50 years ago was an incredible year for jazz music. Many of my favorite albums are from 1959, which is considered as a pivotal year for jazz music, yet it was only recently brought to my attention that another of my favorite records, released in 1960, was actually recorded in 1959 as well. Add another one on the great 1959 vintage.
During Vancouver’s upcoming Jazz Festival, I will have the thrill to attend ‘Remembering the Miles Davis Classic: Kind of Blue @ 50′ headed by legendary drummer Jimmy Cobb, the only surviving member from the original recording. I’m really looking forward to hearing the five classics featured on this groundbreaking album, as well as the other classics that will be played by Cobb and his So What Band.

“Kind of Blue” has a unique and ongoing place in jazz. It is almost certainly the biggest selling jazz album of all time with sales of over 20 million (though no-one in the industry seems to have been keeping an accurate count). Nearly fifty years after its original release it is still selling at a rate of about 5,000 per week. “Kind of Blue” is widely held to be the first album based on modal jazz, establishing a basis for much of the jazz of the 60s and 70s, the jazz revival of the 90s and signposting the free jazz movement. In bringing modal forms to a wide audience, it has also been influential in the development of rock and world music. This reputation is large and deserved. “Kind of Blue” is simply one of those epoch making albums that continues to grow in stature.
Coltrane’s ‘Giant Steps’ was released in 1960 but was actually recorded in 1959, merely a few weeks after Coltrane recorded ‘Kind of Blue’ with Miles..

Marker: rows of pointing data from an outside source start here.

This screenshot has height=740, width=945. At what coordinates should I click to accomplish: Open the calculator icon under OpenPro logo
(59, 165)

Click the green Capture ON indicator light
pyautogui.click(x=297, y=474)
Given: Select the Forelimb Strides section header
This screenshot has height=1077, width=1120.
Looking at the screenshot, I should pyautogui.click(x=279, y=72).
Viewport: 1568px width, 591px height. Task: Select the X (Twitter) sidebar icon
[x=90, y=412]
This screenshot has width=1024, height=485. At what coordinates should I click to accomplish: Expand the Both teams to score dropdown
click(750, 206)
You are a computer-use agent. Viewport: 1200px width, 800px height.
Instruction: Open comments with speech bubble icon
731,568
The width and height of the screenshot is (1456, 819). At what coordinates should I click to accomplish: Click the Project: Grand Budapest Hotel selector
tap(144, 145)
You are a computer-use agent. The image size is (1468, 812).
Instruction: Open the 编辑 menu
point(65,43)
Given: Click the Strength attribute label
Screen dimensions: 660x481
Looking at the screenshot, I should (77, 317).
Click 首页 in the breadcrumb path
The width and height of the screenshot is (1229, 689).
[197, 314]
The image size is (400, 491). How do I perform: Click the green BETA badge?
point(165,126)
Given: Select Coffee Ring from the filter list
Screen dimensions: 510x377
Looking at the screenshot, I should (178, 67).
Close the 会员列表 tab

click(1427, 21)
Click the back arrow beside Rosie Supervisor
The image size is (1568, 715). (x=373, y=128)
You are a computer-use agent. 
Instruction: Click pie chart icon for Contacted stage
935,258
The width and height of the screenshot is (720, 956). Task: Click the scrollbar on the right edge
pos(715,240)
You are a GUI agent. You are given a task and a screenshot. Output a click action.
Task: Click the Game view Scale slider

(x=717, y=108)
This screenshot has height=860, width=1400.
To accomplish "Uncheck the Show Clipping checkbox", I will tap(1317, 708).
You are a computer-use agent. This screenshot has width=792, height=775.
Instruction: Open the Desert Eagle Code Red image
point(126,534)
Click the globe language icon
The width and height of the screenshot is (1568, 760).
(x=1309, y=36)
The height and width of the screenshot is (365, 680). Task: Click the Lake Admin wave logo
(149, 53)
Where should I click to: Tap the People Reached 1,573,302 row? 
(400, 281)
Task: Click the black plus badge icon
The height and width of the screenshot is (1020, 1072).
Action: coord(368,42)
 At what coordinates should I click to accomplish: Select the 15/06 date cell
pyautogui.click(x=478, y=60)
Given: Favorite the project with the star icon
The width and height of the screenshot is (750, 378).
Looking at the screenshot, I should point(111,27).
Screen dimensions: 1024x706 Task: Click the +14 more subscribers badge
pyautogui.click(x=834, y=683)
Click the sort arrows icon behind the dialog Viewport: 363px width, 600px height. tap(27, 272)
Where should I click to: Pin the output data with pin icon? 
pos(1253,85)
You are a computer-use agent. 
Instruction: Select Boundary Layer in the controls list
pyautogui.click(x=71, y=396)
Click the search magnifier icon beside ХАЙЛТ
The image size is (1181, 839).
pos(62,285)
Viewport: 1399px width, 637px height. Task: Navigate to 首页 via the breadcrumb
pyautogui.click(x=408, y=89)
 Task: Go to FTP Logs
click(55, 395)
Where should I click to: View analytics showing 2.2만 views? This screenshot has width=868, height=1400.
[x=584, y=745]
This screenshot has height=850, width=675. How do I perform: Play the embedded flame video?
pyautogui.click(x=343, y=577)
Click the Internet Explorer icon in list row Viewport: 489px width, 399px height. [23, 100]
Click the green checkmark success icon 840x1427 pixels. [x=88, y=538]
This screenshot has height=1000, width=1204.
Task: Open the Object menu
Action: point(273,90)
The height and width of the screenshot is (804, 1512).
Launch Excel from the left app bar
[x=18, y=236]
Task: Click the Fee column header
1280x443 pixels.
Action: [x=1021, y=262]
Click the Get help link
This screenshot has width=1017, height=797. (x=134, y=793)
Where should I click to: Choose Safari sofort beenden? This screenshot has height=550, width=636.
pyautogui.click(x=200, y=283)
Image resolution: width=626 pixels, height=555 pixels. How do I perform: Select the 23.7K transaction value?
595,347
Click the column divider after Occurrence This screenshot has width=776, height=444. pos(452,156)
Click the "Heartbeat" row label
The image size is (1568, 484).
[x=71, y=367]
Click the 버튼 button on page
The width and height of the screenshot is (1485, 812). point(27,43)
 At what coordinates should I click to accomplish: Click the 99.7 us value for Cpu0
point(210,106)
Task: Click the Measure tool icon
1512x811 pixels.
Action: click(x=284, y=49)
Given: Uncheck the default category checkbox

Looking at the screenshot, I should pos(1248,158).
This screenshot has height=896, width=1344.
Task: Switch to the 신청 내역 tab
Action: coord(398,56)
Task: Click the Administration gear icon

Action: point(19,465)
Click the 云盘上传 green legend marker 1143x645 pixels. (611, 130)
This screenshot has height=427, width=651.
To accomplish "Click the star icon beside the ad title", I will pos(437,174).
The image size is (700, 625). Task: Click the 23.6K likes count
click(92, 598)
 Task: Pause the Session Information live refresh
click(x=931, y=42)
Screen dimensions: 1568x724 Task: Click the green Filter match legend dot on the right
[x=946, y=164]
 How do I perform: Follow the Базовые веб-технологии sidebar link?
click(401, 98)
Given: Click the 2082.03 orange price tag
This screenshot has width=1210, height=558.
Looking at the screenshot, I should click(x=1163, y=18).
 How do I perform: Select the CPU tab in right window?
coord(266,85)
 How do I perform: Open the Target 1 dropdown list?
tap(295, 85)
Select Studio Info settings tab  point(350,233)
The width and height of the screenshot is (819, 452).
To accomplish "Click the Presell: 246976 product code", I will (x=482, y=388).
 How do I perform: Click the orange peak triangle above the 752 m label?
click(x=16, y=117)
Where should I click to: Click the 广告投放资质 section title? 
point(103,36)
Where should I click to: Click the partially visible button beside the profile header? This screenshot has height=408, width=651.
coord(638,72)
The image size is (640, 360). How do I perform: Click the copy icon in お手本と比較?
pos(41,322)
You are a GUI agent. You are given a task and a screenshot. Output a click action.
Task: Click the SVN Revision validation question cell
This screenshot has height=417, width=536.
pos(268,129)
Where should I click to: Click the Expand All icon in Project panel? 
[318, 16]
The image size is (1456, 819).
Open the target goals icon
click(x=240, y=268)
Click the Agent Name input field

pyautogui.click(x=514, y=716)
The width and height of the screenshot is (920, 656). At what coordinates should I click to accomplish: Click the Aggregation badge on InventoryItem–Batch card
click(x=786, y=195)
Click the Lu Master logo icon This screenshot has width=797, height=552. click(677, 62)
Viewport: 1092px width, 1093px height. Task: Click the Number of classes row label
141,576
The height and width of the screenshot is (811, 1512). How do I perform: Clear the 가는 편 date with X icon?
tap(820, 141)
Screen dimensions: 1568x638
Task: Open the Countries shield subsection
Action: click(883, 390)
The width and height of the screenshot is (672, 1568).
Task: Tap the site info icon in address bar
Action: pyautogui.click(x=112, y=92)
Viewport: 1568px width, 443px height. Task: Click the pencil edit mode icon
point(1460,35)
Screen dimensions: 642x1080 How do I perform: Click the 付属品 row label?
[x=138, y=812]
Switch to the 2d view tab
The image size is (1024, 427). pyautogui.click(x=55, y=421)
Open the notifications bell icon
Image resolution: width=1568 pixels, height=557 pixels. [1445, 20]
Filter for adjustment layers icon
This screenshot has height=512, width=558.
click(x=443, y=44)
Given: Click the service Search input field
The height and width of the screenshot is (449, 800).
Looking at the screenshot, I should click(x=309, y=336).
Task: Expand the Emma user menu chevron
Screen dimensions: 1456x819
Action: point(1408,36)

Brubeck’s ‘Take Five’ might be one of jazz music’s most recognizable singles, and it sure was in 1959 as this track became the first jazz single to sell a million copies.

My favorite track on this Mingus album, ‘Pedal Point Blues’, was not actually on the original release but was later added on a reissue. Here’s the story behind the original name of the album:
The title of Mingus Ah Um is derived from a Latin study form. It is common for Latin students to memorize Latin adjectives of the first and second declensions by first saying the masculine nominative singular form (usually ending in “-us”), then the feminine nominative singular ending (“-a”), and finally the neuter nominative singular ending (“-um”). Thus the adjective “magnus” (big, great) is memorized as “magnus”, “-a”, “-um”; this would be pronounced like “magnus ah um”.

‘Free Jazz’ was launched by this Ornette Coleman record with a self-explanatory title of what he thought about the direction of jazz.

Of course this is not an extensive list but simply some of the often played jazz records in my collection. If you haven’t heard some of these, go check them out. If you are already familiar with them, keep enjoying them as they are well worth it.